■ **TASK TO COMPLETE**: The answer should hold exactly the lines of the entries below from the one containing "Instruction: Select the" through the last line, both included.

Start of DATASET ENTRIES

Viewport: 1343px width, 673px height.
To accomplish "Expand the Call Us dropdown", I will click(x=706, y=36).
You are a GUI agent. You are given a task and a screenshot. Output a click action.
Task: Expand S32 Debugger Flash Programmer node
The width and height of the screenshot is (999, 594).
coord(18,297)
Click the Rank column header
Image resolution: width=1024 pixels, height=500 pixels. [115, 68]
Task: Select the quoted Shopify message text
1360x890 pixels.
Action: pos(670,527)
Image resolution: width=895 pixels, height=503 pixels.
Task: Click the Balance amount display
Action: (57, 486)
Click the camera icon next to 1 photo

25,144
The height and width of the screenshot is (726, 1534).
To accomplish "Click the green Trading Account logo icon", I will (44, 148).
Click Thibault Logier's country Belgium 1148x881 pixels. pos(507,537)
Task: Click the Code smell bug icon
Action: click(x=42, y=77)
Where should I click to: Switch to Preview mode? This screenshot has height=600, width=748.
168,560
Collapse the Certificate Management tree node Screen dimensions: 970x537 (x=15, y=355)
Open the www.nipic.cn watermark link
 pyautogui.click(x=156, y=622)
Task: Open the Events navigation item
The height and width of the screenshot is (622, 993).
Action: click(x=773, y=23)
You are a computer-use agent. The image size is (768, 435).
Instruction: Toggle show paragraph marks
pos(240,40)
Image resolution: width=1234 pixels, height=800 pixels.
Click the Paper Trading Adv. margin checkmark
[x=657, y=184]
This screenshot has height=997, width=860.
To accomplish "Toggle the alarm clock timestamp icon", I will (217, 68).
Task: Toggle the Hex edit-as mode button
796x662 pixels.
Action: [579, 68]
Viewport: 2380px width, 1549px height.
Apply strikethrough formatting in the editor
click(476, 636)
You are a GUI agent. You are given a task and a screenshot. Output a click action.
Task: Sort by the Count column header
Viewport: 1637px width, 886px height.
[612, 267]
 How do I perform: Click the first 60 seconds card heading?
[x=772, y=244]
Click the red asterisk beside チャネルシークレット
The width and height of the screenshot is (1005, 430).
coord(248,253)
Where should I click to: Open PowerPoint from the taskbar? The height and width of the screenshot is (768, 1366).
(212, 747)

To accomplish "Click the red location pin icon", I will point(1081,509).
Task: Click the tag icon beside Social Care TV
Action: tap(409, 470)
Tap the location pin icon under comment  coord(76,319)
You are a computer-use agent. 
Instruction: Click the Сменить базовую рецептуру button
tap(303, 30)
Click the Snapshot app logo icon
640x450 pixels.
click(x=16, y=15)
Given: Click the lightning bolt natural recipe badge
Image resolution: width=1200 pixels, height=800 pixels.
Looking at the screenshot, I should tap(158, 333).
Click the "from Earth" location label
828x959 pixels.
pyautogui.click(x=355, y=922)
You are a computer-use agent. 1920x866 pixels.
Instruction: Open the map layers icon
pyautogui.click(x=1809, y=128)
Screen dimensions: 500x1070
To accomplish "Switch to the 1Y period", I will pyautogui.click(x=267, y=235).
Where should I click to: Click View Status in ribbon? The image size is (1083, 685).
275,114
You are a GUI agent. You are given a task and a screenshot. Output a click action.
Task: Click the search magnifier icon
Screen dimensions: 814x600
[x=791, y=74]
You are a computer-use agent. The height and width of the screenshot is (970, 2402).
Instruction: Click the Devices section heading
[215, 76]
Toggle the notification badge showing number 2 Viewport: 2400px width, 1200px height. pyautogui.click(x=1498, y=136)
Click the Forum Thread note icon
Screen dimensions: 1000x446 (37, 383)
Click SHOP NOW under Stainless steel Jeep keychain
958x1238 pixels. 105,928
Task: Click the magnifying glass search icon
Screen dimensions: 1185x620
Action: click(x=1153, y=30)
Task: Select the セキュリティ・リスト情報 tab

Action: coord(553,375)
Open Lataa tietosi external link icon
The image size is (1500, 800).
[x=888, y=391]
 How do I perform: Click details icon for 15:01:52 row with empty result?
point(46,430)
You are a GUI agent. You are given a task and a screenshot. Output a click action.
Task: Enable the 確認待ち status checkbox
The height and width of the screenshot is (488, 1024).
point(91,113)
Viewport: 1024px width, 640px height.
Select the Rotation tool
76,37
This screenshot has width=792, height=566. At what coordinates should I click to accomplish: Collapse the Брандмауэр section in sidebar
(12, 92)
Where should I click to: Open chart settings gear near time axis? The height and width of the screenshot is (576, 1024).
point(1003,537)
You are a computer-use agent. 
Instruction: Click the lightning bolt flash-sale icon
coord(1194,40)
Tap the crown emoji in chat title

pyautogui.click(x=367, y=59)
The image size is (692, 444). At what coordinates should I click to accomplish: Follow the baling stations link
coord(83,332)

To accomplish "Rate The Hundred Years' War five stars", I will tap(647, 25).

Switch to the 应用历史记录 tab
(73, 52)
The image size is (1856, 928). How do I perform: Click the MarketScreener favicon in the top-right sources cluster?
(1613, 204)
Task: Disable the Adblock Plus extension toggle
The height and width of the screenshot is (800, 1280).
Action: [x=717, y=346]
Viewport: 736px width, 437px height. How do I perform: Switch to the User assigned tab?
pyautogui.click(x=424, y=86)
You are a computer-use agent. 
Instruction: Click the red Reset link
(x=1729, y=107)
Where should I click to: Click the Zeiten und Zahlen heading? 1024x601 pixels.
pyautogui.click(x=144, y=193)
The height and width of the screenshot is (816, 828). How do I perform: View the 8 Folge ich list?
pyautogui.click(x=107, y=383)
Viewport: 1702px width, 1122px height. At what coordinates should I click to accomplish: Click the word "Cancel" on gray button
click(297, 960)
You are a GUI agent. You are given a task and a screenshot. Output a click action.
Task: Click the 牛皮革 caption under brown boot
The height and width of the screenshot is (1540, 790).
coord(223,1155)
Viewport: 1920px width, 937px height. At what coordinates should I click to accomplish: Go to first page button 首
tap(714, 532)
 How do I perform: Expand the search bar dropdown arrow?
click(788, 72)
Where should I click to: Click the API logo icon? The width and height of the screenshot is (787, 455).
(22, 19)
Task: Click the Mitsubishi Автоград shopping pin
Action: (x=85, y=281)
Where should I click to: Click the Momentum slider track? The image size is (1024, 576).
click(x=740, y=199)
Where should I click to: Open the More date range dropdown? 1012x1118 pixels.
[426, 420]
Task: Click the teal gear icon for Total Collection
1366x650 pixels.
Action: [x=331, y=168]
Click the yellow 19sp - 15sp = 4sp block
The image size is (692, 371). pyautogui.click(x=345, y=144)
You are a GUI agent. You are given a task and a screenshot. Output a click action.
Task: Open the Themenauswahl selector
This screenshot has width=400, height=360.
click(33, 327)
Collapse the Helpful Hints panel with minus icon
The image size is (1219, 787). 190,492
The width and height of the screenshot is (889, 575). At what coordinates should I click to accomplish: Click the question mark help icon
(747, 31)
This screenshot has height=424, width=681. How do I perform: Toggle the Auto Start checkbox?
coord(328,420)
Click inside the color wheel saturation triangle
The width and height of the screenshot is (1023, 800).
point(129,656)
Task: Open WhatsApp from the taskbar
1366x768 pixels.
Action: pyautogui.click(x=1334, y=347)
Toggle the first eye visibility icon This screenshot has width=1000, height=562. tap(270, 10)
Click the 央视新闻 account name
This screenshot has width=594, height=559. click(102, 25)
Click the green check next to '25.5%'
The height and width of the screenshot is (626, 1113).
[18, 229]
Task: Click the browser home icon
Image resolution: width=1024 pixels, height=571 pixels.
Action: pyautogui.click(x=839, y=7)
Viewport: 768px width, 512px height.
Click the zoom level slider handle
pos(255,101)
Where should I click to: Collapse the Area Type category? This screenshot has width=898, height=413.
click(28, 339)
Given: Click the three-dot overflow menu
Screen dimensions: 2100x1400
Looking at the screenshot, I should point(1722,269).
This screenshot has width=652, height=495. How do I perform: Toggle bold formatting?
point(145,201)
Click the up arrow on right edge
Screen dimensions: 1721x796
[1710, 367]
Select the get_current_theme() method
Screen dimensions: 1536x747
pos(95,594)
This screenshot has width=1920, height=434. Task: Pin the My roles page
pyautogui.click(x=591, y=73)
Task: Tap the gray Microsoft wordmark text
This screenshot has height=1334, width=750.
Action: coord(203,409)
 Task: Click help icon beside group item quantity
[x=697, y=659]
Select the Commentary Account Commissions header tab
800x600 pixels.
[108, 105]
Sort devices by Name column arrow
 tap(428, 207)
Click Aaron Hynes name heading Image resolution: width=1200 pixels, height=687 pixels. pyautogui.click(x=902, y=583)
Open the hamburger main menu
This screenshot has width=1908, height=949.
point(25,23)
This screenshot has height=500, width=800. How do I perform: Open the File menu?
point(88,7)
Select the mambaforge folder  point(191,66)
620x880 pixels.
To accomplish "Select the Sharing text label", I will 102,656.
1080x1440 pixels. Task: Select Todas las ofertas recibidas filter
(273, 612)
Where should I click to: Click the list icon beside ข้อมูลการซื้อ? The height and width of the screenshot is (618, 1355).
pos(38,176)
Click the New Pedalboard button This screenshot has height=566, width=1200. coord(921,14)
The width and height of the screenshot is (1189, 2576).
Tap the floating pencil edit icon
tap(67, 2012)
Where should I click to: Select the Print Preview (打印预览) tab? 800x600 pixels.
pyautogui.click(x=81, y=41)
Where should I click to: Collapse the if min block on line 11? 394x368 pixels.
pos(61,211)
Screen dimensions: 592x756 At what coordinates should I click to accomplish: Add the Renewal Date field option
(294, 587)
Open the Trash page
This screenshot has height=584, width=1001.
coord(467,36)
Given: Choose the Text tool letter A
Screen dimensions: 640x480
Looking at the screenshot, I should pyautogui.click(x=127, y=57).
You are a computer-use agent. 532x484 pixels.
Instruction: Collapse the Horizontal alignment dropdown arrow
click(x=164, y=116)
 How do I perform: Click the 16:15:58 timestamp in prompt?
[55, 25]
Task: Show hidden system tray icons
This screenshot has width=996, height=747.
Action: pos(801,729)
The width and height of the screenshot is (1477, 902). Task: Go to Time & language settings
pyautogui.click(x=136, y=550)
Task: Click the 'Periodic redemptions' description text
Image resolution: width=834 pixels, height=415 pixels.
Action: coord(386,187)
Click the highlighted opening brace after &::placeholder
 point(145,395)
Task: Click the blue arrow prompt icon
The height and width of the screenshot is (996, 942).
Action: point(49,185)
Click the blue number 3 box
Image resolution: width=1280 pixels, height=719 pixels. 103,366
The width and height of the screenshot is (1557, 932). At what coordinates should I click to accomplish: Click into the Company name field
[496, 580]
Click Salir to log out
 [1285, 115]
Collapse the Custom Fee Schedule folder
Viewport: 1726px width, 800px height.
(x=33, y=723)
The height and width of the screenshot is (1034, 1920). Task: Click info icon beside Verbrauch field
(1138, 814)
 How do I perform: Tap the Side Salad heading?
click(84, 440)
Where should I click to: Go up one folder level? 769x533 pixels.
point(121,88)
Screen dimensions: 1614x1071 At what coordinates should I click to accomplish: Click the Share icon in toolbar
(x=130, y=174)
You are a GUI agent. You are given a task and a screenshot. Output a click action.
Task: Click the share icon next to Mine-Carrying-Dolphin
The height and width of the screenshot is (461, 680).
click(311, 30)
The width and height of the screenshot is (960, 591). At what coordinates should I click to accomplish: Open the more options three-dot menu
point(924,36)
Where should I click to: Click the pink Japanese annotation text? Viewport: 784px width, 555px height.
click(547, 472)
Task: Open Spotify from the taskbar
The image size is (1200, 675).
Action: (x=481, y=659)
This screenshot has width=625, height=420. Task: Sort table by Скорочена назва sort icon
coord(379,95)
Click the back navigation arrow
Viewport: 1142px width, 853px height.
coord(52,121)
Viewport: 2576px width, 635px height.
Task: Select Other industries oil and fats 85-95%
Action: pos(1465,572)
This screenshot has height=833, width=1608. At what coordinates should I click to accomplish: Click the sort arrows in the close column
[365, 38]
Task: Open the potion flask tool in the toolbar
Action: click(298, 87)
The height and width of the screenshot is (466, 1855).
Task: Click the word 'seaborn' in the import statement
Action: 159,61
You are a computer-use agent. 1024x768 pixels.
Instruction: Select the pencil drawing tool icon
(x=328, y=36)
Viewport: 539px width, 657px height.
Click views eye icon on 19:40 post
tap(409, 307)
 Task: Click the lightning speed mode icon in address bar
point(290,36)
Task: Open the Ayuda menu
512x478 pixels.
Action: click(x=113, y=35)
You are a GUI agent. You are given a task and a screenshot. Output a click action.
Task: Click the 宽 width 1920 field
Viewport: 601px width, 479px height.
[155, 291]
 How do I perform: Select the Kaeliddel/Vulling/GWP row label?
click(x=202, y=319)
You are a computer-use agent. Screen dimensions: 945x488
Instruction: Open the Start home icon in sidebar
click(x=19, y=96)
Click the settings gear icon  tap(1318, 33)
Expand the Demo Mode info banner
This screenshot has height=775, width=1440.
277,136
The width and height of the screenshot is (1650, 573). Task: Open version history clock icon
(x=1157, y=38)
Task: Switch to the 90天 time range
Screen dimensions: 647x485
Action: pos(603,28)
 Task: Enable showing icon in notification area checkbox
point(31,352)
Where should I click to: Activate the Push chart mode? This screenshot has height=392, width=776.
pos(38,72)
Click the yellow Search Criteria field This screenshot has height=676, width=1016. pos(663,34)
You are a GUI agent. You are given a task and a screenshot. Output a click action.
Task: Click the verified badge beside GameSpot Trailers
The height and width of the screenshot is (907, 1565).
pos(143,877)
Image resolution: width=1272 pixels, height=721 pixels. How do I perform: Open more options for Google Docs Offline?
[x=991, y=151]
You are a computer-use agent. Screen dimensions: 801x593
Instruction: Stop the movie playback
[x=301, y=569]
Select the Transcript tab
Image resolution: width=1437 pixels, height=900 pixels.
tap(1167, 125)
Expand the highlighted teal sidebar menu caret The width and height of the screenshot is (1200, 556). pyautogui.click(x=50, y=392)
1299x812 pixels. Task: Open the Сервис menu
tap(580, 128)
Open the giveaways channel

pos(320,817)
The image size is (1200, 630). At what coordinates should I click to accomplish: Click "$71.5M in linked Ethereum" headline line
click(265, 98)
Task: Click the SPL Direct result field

End of DATASET ENTRIES

■ **FINISHED EXERCISE**:
Instruction: Select the pencil drawing tool icon
(x=328, y=36)
Viewport: 539px width, 657px height.
Click views eye icon on 19:40 post
tap(409, 307)
 Task: Click the lightning speed mode icon in address bar
point(290,36)
Task: Open the Ayuda menu
512x478 pixels.
Action: click(x=113, y=35)
You are a GUI agent. You are given a task and a screenshot. Output a click action.
Task: Click the 宽 width 1920 field
Viewport: 601px width, 479px height.
[155, 291]
 How do I perform: Select the Kaeliddel/Vulling/GWP row label?
click(x=202, y=319)
You are a computer-use agent. Screen dimensions: 945x488
Instruction: Open the Start home icon in sidebar
click(x=19, y=96)
Click the settings gear icon  tap(1318, 33)
Expand the Demo Mode info banner
This screenshot has height=775, width=1440.
277,136
The width and height of the screenshot is (1650, 573). Task: Open version history clock icon
(x=1157, y=38)
Task: Switch to the 90天 time range
Screen dimensions: 647x485
Action: pos(603,28)
 Task: Enable showing icon in notification area checkbox
point(31,352)
Where should I click to: Activate the Push chart mode? This screenshot has height=392, width=776.
pos(38,72)
Click the yellow Search Criteria field This screenshot has height=676, width=1016. pos(663,34)
You are a GUI agent. You are given a task and a screenshot. Output a click action.
Task: Click the verified badge beside GameSpot Trailers
The height and width of the screenshot is (907, 1565).
pos(143,877)
Image resolution: width=1272 pixels, height=721 pixels. How do I perform: Open more options for Google Docs Offline?
[x=991, y=151]
You are a computer-use agent. Screen dimensions: 801x593
Instruction: Stop the movie playback
[x=301, y=569]
Select the Transcript tab
Image resolution: width=1437 pixels, height=900 pixels.
tap(1167, 125)
Expand the highlighted teal sidebar menu caret The width and height of the screenshot is (1200, 556). pyautogui.click(x=50, y=392)
1299x812 pixels. Task: Open the Сервис menu
tap(580, 128)
Open the giveaways channel

pos(320,817)
The image size is (1200, 630). At what coordinates should I click to accomplish: Click "$71.5M in linked Ethereum" headline line
click(265, 98)
Task: Click the SPL Direct result field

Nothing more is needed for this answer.